Bioinformatics Research Centre

 

Mark Girolami and Rainer Breitling
Biologically Valid Linear Factor Models of Gene Expression
to appear Bioinformatics, 2004

The identification of physiological processes underlying and generating the expression pattern observed in microarray experiments is a major challenge. Principal Component Analysis (PCA) is a linear multivariate statistical method that is regularly employed for that purpose as it provides a reduced-dimensional representation for subsequent study of possible biological processes responding to the particular experimental conditions. Making explicit the data assumptions underlying PCA highlights their lack of biological validity thus making biological interpretation of the principal components problematic. A microarray data representation which enables clear biological interpretation is a desirable analysis tool.
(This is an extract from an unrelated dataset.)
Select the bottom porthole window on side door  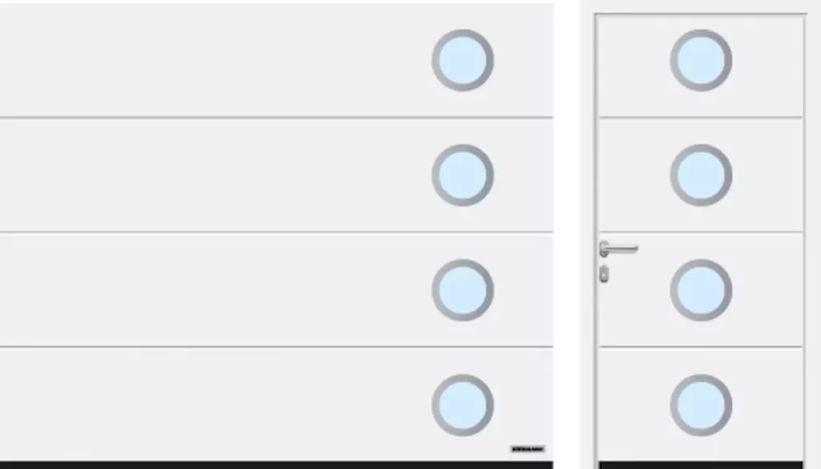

We address this issue by employing the probabilistic interpretation of Principal Component Analysis and proposing alternative Linear Factor Models which are based on refined biological assumptions. A practical study on two well-understood microarray data sets highlights the weakness of Principal Component Analysis and the greater biological interpretability of the linear models we have developed.


Matlab Code
Download the following zipped file. LFM_DEMO.zip
Unzip the file to  your chosen directory then startup Matlab ensuring the directory is defined in your path. To view the demo simply type efm_demo at the Matlab command line.